§ DATA SHOWN:
--- START ---

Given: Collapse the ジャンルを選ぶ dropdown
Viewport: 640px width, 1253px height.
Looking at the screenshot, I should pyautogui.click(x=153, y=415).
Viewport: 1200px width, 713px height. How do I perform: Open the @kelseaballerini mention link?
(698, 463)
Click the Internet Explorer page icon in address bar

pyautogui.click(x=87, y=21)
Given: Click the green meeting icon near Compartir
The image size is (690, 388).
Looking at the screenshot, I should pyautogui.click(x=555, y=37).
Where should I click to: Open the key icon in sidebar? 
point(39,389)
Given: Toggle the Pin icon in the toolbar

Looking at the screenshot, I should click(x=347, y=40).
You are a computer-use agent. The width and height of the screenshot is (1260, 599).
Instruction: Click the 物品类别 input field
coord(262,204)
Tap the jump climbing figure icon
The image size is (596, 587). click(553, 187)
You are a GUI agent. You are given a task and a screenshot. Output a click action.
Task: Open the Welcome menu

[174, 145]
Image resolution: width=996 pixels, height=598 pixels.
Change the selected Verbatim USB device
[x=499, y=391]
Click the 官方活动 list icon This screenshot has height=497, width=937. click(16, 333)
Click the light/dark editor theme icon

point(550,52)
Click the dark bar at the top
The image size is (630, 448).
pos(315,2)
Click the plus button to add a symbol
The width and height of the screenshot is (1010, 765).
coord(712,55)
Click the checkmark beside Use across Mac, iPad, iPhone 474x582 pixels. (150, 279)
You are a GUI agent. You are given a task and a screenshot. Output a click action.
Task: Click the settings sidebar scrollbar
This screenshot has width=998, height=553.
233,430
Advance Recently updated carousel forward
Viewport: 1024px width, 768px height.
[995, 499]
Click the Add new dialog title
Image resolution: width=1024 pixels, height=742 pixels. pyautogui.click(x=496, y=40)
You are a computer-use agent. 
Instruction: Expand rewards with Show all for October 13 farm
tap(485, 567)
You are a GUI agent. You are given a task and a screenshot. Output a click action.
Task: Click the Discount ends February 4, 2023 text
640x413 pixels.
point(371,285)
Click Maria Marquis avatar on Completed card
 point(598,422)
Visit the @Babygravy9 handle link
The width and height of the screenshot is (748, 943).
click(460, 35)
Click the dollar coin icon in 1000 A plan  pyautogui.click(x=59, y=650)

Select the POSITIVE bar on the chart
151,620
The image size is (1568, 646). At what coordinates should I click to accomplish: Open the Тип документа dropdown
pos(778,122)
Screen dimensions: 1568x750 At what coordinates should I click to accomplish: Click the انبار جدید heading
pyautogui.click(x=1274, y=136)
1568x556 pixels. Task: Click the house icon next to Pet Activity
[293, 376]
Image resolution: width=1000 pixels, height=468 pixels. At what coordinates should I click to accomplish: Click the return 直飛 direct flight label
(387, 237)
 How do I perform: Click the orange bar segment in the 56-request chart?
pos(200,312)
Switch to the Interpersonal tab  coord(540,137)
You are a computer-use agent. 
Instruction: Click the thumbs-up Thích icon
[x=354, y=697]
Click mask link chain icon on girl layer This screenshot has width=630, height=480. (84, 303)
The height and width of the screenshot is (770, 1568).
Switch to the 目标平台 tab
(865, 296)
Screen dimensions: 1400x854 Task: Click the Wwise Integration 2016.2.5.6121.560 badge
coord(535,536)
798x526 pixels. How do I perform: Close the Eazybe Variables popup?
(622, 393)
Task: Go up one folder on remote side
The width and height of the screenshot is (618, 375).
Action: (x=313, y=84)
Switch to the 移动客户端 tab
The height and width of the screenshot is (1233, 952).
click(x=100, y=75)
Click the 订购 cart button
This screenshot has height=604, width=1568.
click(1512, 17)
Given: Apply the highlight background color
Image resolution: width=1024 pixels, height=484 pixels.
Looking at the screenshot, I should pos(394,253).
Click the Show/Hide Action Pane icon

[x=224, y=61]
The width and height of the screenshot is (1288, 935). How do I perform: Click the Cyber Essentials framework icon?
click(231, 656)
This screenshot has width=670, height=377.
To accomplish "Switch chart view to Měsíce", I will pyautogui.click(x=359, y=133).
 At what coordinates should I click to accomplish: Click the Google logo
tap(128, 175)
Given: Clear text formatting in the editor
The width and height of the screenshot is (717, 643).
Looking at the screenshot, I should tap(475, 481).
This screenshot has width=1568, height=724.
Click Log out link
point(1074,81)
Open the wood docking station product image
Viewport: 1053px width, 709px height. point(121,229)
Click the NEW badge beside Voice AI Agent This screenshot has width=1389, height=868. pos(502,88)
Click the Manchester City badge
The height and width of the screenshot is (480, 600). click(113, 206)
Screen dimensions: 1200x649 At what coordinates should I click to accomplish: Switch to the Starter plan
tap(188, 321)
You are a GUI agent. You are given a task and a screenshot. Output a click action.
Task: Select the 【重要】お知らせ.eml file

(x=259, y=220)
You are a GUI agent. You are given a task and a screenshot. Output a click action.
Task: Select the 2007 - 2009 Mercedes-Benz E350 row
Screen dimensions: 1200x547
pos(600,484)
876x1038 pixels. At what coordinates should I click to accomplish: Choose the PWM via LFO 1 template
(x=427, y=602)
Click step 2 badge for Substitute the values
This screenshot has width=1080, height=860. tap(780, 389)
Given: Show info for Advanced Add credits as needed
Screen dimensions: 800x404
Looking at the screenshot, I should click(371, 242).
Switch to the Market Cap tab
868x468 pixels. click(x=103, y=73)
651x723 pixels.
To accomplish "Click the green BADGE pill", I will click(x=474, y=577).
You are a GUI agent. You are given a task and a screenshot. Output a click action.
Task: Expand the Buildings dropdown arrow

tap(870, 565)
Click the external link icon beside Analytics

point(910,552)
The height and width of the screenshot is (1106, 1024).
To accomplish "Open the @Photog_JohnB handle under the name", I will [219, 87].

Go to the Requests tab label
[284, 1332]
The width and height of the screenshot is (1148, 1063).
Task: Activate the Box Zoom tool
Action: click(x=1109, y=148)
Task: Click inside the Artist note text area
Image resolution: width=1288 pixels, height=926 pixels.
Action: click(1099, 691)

--- END ---

§ TO DO:
Exact repetition is required: return every record shown above.

§ SOLUTION BELOW:
Given: Collapse the ジャンルを選ぶ dropdown
Viewport: 640px width, 1253px height.
Looking at the screenshot, I should pyautogui.click(x=153, y=415).
Viewport: 1200px width, 713px height. How do I perform: Open the @kelseaballerini mention link?
(698, 463)
Click the Internet Explorer page icon in address bar

pyautogui.click(x=87, y=21)
Given: Click the green meeting icon near Compartir
The image size is (690, 388).
Looking at the screenshot, I should pyautogui.click(x=555, y=37).
Where should I click to: Open the key icon in sidebar? 
point(39,389)
Given: Toggle the Pin icon in the toolbar

Looking at the screenshot, I should click(x=347, y=40).
You are a computer-use agent. The width and height of the screenshot is (1260, 599).
Instruction: Click the 物品类别 input field
coord(262,204)
Tap the jump climbing figure icon
The image size is (596, 587). click(553, 187)
You are a GUI agent. You are given a task and a screenshot. Output a click action.
Task: Open the Welcome menu

[174, 145]
Image resolution: width=996 pixels, height=598 pixels.
Change the selected Verbatim USB device
[x=499, y=391]
Click the 官方活动 list icon This screenshot has height=497, width=937. click(16, 333)
Click the light/dark editor theme icon

point(550,52)
Click the dark bar at the top
The image size is (630, 448).
pos(315,2)
Click the plus button to add a symbol
The width and height of the screenshot is (1010, 765).
coord(712,55)
Click the checkmark beside Use across Mac, iPad, iPhone 474x582 pixels. (150, 279)
You are a GUI agent. You are given a task and a screenshot. Output a click action.
Task: Click the settings sidebar scrollbar
This screenshot has width=998, height=553.
233,430
Advance Recently updated carousel forward
Viewport: 1024px width, 768px height.
[995, 499]
Click the Add new dialog title
Image resolution: width=1024 pixels, height=742 pixels. pyautogui.click(x=496, y=40)
You are a computer-use agent. 
Instruction: Expand rewards with Show all for October 13 farm
tap(485, 567)
You are a GUI agent. You are given a task and a screenshot. Output a click action.
Task: Click the Discount ends February 4, 2023 text
640x413 pixels.
point(371,285)
Click Maria Marquis avatar on Completed card
 point(598,422)
Visit the @Babygravy9 handle link
The width and height of the screenshot is (748, 943).
click(460, 35)
Click the dollar coin icon in 1000 A plan  pyautogui.click(x=59, y=650)

Select the POSITIVE bar on the chart
151,620
The image size is (1568, 646). At what coordinates should I click to accomplish: Open the Тип документа dropdown
pos(778,122)
Screen dimensions: 1568x750 At what coordinates should I click to accomplish: Click the انبار جدید heading
pyautogui.click(x=1274, y=136)
1568x556 pixels. Task: Click the house icon next to Pet Activity
[293, 376]
Image resolution: width=1000 pixels, height=468 pixels. At what coordinates should I click to accomplish: Click the return 直飛 direct flight label
(387, 237)
 How do I perform: Click the orange bar segment in the 56-request chart?
pos(200,312)
Switch to the Interpersonal tab  coord(540,137)
You are a computer-use agent. 
Instruction: Click the thumbs-up Thích icon
[x=354, y=697]
Click mask link chain icon on girl layer This screenshot has width=630, height=480. (84, 303)
The height and width of the screenshot is (770, 1568).
Switch to the 目标平台 tab
(865, 296)
Screen dimensions: 1400x854 Task: Click the Wwise Integration 2016.2.5.6121.560 badge
coord(535,536)
798x526 pixels. How do I perform: Close the Eazybe Variables popup?
(622, 393)
Task: Go up one folder on remote side
The width and height of the screenshot is (618, 375).
Action: (x=313, y=84)
Switch to the 移动客户端 tab
The height and width of the screenshot is (1233, 952).
click(x=100, y=75)
Click the 订购 cart button
This screenshot has height=604, width=1568.
click(1512, 17)
Given: Apply the highlight background color
Image resolution: width=1024 pixels, height=484 pixels.
Looking at the screenshot, I should pos(394,253).
Click the Show/Hide Action Pane icon

[x=224, y=61]
The width and height of the screenshot is (1288, 935). How do I perform: Click the Cyber Essentials framework icon?
click(231, 656)
This screenshot has width=670, height=377.
To accomplish "Switch chart view to Měsíce", I will pyautogui.click(x=359, y=133).
 At what coordinates should I click to accomplish: Click the Google logo
tap(128, 175)
Given: Clear text formatting in the editor
The width and height of the screenshot is (717, 643).
Looking at the screenshot, I should tap(475, 481).
This screenshot has width=1568, height=724.
Click Log out link
point(1074,81)
Open the wood docking station product image
Viewport: 1053px width, 709px height. point(121,229)
Click the NEW badge beside Voice AI Agent This screenshot has width=1389, height=868. pos(502,88)
Click the Manchester City badge
The height and width of the screenshot is (480, 600). click(113, 206)
Screen dimensions: 1200x649 At what coordinates should I click to accomplish: Switch to the Starter plan
tap(188, 321)
You are a GUI agent. You are given a task and a screenshot. Output a click action.
Task: Select the 【重要】お知らせ.eml file

(x=259, y=220)
You are a GUI agent. You are given a task and a screenshot. Output a click action.
Task: Select the 2007 - 2009 Mercedes-Benz E350 row
Screen dimensions: 1200x547
pos(600,484)
876x1038 pixels. At what coordinates should I click to accomplish: Choose the PWM via LFO 1 template
(x=427, y=602)
Click step 2 badge for Substitute the values
This screenshot has width=1080, height=860. tap(780, 389)
Given: Show info for Advanced Add credits as needed
Screen dimensions: 800x404
Looking at the screenshot, I should click(371, 242).
Switch to the Market Cap tab
868x468 pixels. click(x=103, y=73)
651x723 pixels.
To accomplish "Click the green BADGE pill", I will click(x=474, y=577).
You are a GUI agent. You are given a task and a screenshot. Output a click action.
Task: Expand the Buildings dropdown arrow

tap(870, 565)
Click the external link icon beside Analytics

point(910,552)
The height and width of the screenshot is (1106, 1024).
To accomplish "Open the @Photog_JohnB handle under the name", I will [219, 87].

Go to the Requests tab label
[284, 1332]
The width and height of the screenshot is (1148, 1063).
Task: Activate the Box Zoom tool
Action: click(x=1109, y=148)
Task: Click inside the Artist note text area
Image resolution: width=1288 pixels, height=926 pixels.
Action: click(1099, 691)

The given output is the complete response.